* _ABOUT THIS TASK_
Reproduce word for word the passage of the article below on the migrant deaths at the Melilla border, starting with "More than 500" and ending after "Moroccan official said.".

*** Opening of SOURCE EXTRACT ***

Moroccan rights activists on Saturday demanded an investigation into the deaths of at least 18 African migrants who were among hundreds that tried a mass crossing into the Spanish enclave of Melilla.
The latest deadly drama on the doors of the European Union took place at dawn on Friday when around 2,000 migrants approached the Moroccan border with the tiny territory.
More than 500 managed to enter a border control area after cutting a fence with shears, Melilla authorities said in a statement.
Moroccan officials said late Friday that 13 migrants had died of injuries sustained in the incursion, in addition to five confirmed dead earlier in the day.
“Some fell from the top of the barrier” separating the two sides, a Moroccan official said.
On Saturday calm returned to the border area, with Moroccan security forces lightly deployed along the frontier, in a forested area where no migrants were to be seen.
A local resident said several buses had passed through to take migrants away.
Others “have probably moved away for fear of being displaced by the Moroccan authorities,” Mohamed Amine Abidar of the AMDH rights group told AFP.
The AMDH has demanded a “comprehensive, quick and serious enquiry to determine responsibilities and shortcomings”, and warned against burying the migrants’ bodies until their deaths had been properly investigated.
Images on Spanish media on Friday had showed exhausted migrants lying on the pavement in Melilla, some with bloodied hands and torn clothes.
Speaking in Brussels, Spanish Prime Minister Pedro Sanchez condemned the “violent assault”, which he blamed on “mafias who traffic in human beings”.
– Migrant magnet –
Melilla and Ceuta, Spain’s other tiny North African enclave, have the European Union’s only land borders with Africa, making them a magnet for migrants.
Friday’s was the first such mass incursion since Spain and Morocco mended diplomatic relations last month.
The AMDH said it was “a true catastrophe that shows the consequences of the latest Moroccan-Spanish entente”.
In March, Spain ended a year-long diplomatic crisis by backing Morocco’s autonomy plan for Western Sahara going back on its decades-long stance of neutrality.
Sanchez then visited Rabat, and the two governments hailed a “new stage” in relations.

*** Close of SOURCE EXTRACT ***
*** Opening of DATASET ENTRIES ***

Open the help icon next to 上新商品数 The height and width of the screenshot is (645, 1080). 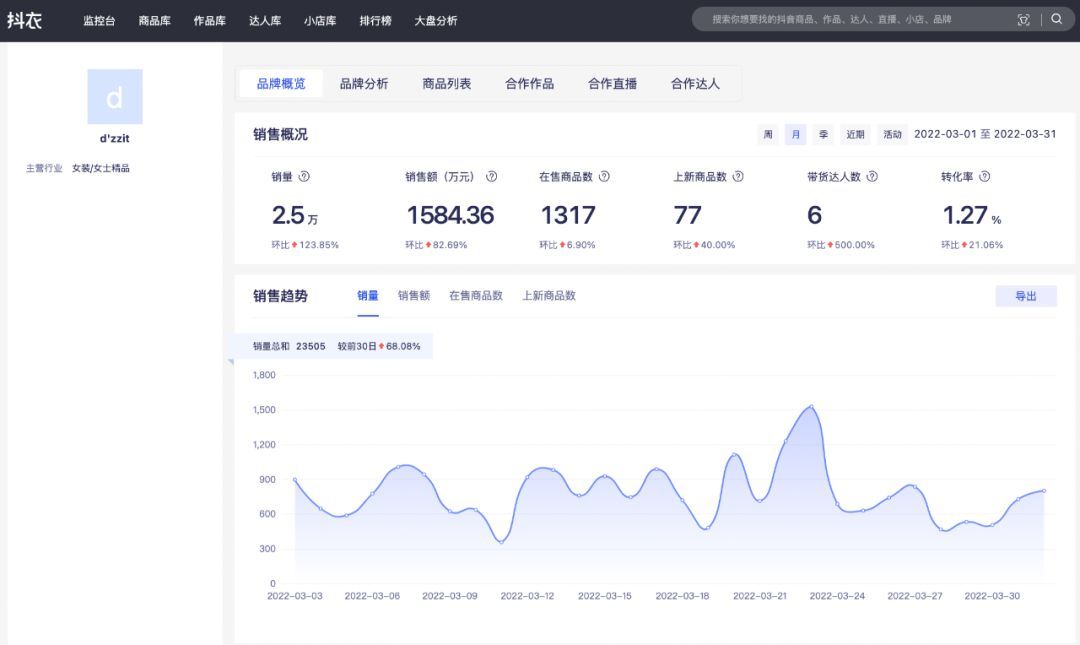tap(738, 175)
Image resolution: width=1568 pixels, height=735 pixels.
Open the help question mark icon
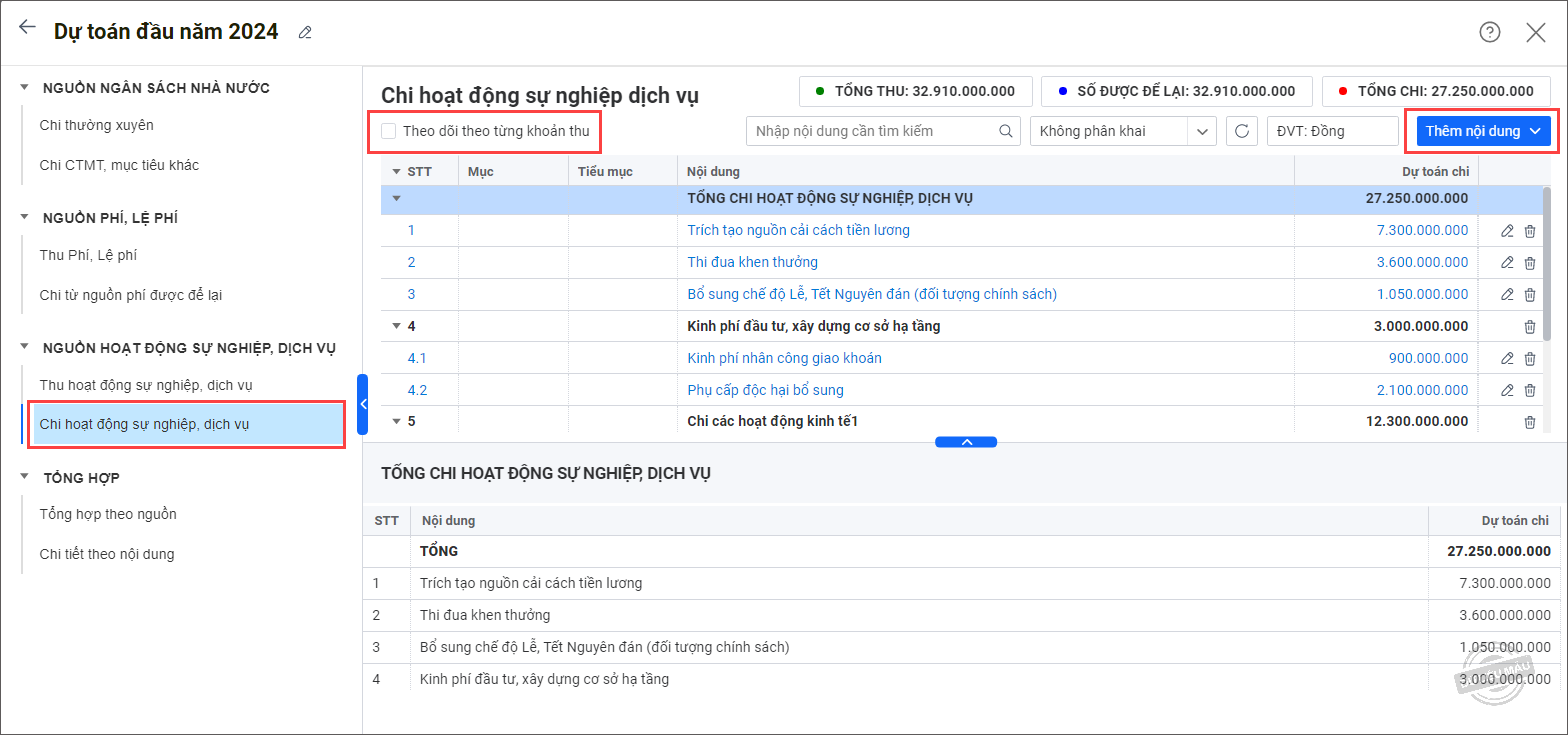(1489, 32)
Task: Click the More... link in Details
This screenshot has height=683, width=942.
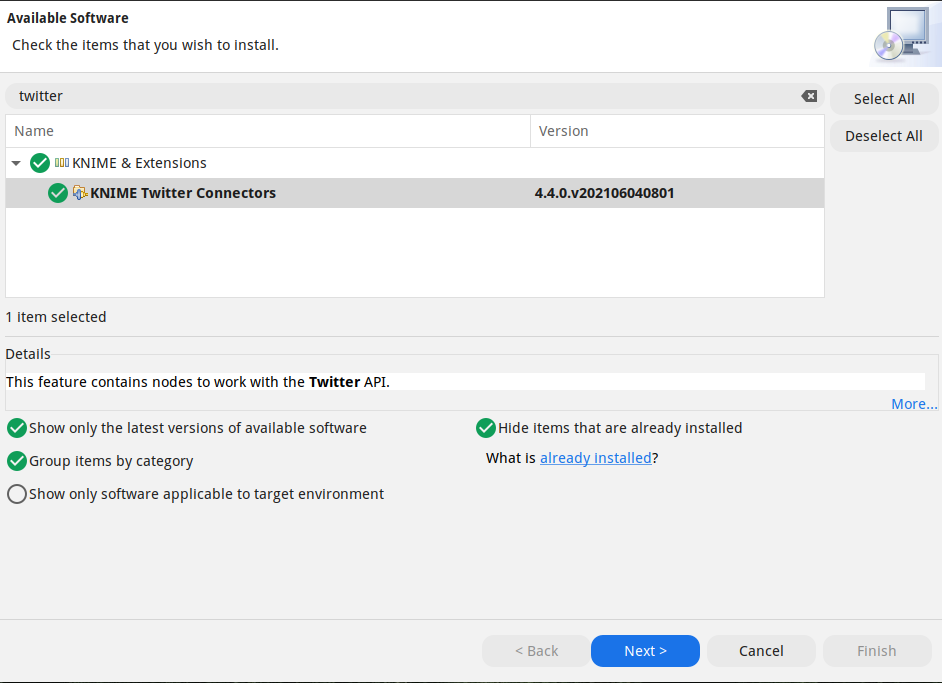Action: [x=914, y=403]
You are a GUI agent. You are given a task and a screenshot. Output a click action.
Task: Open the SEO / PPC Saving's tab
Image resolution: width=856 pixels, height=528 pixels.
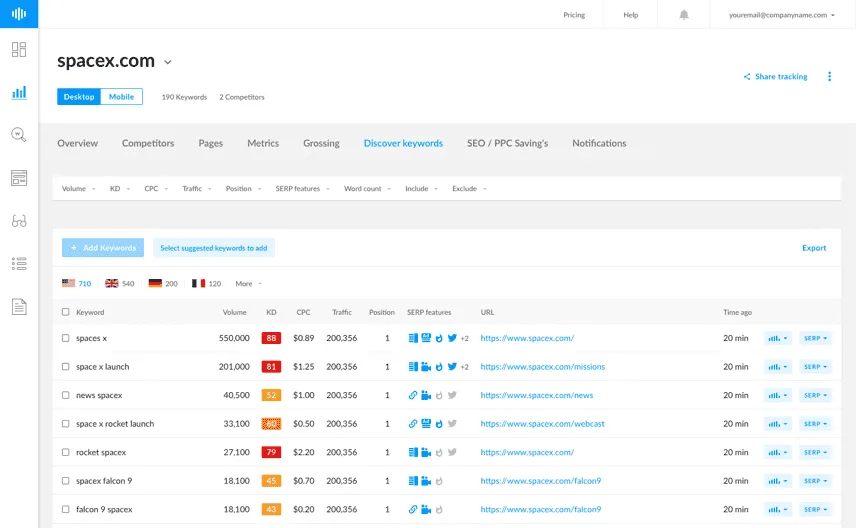click(x=507, y=143)
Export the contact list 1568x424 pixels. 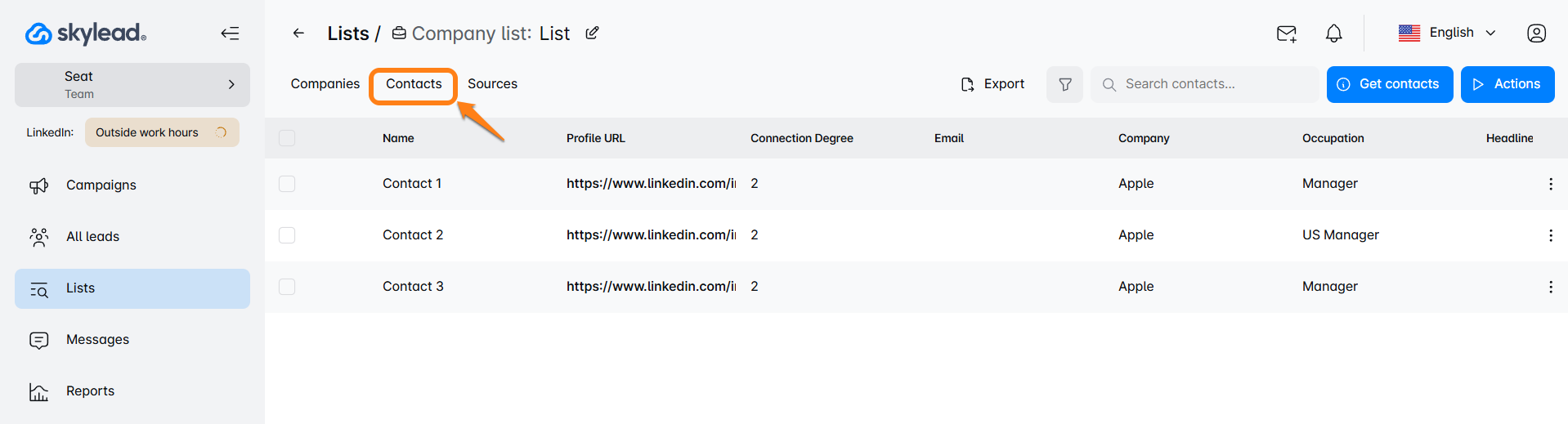tap(992, 84)
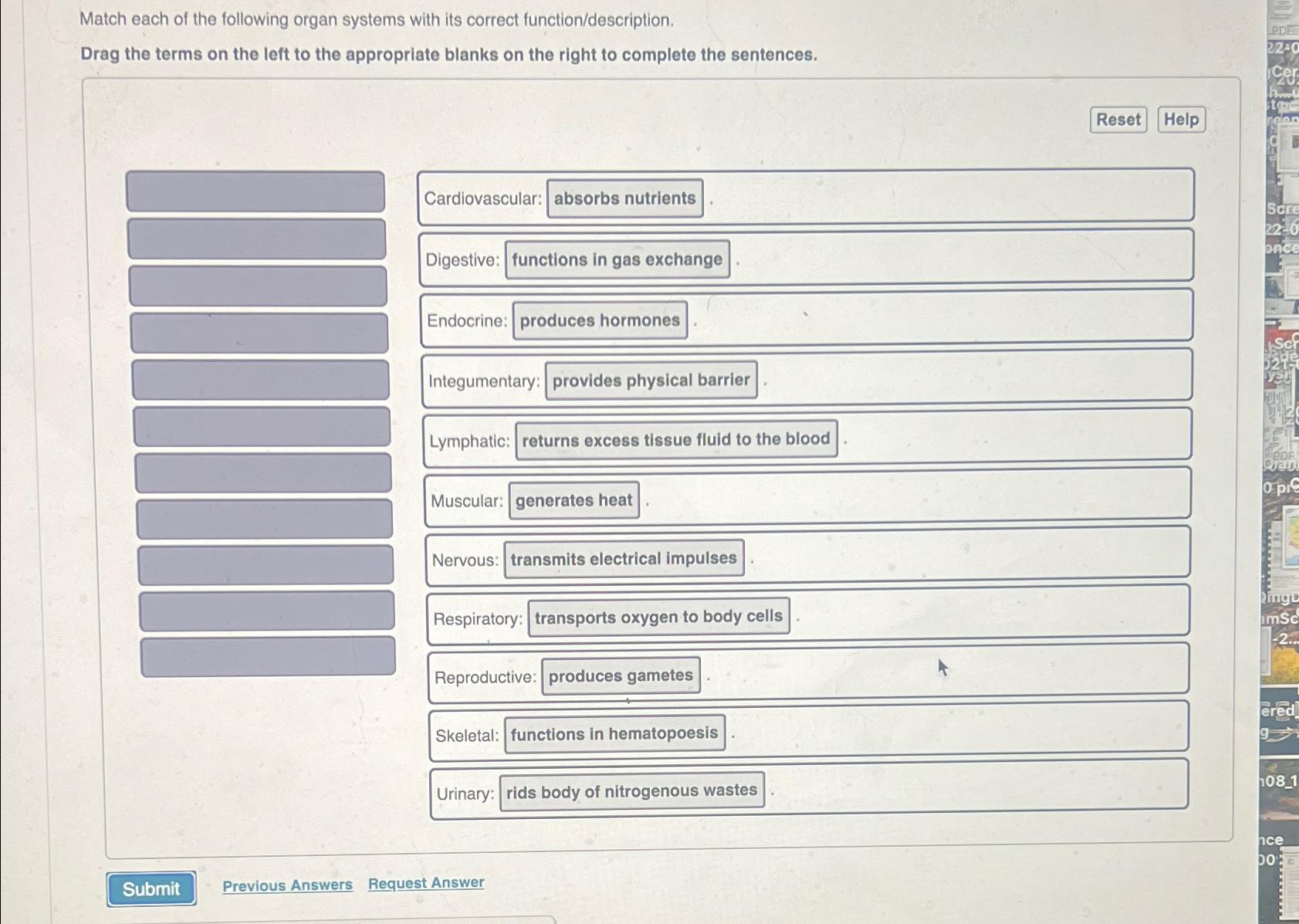This screenshot has height=924, width=1299.
Task: Select the 'functions in hematopoesis' tile
Action: 614,734
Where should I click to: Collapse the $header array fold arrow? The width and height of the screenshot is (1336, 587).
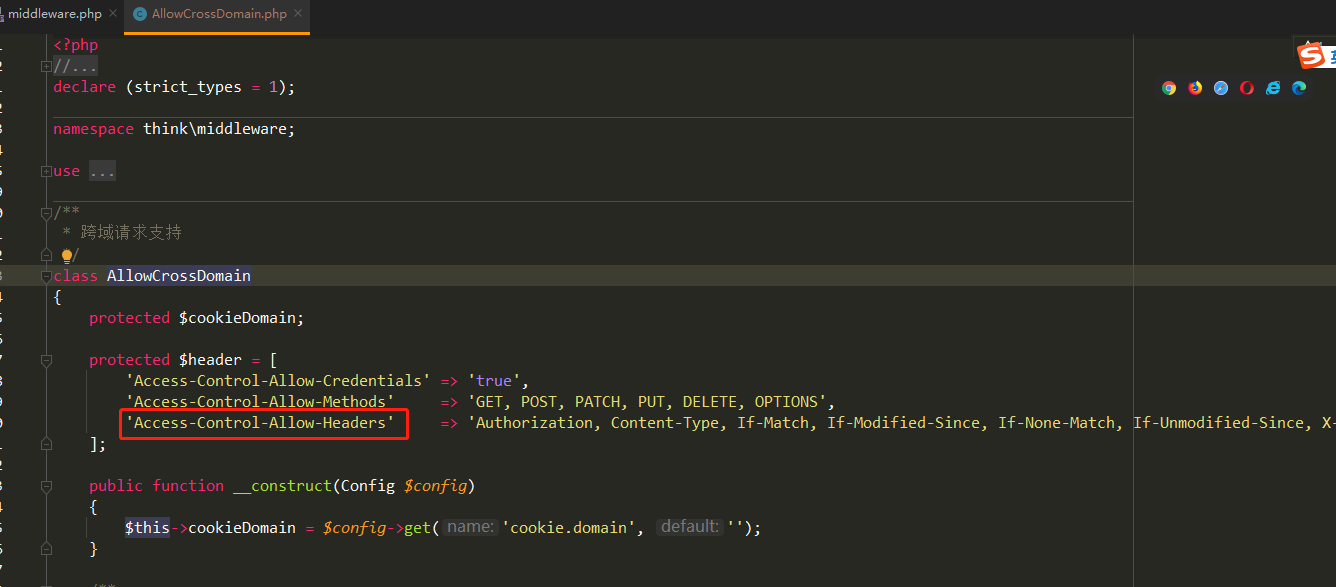point(46,359)
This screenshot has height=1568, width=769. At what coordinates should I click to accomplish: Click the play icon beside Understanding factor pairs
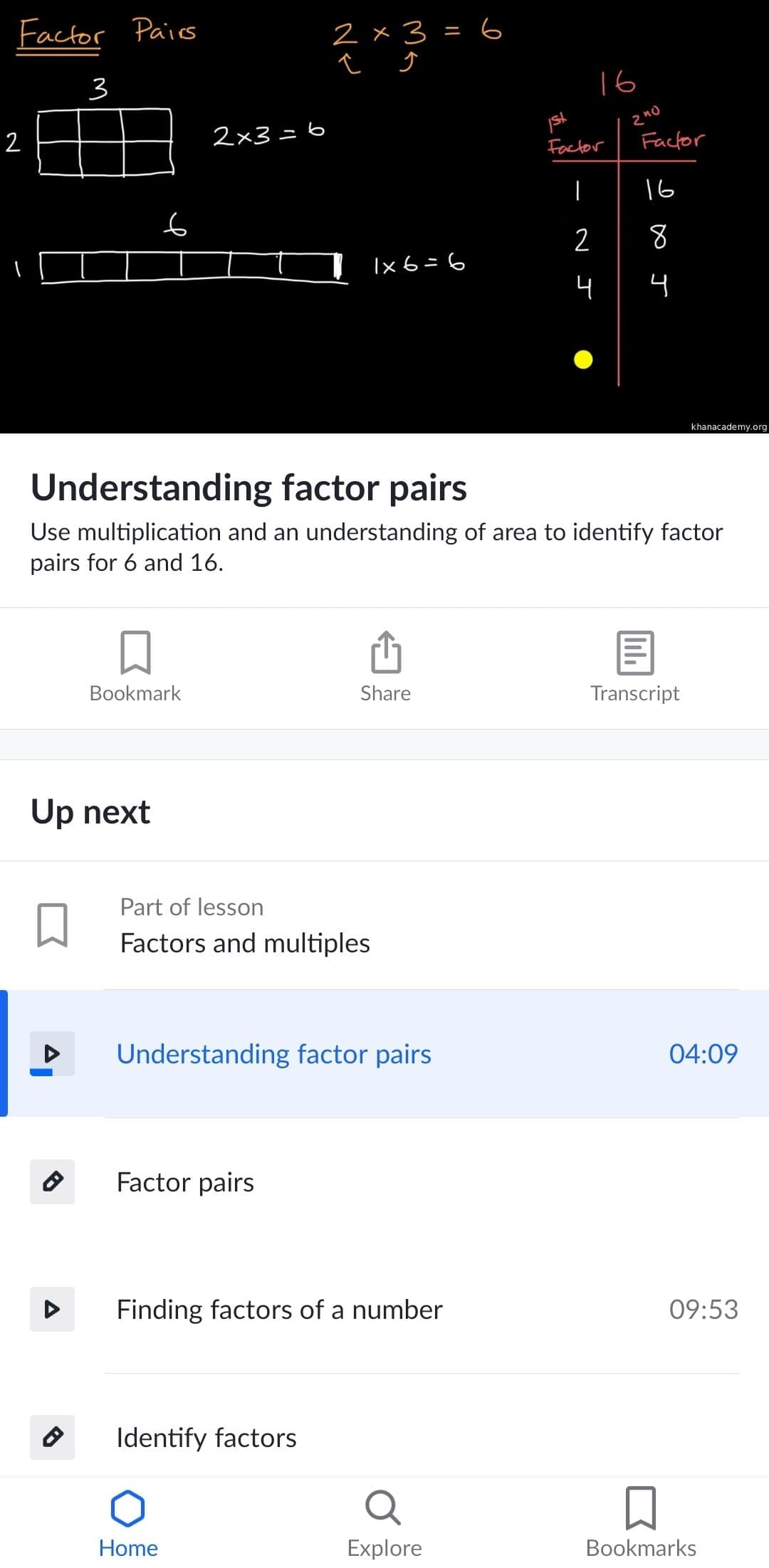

*** Close of DATASET ENTRIES ***

* _RESPONSE TO THIS TASK_
More than 500 managed to enter a border control area after cutting a fence with shears, Melilla authorities said in a statement.
Moroccan officials said late Friday that 13 migrants had died of injuries sustained in the incursion, in addition to five confirmed dead earlier in the day.
“Some fell from the top of the barrier” separating the two sides, a Moroccan official said.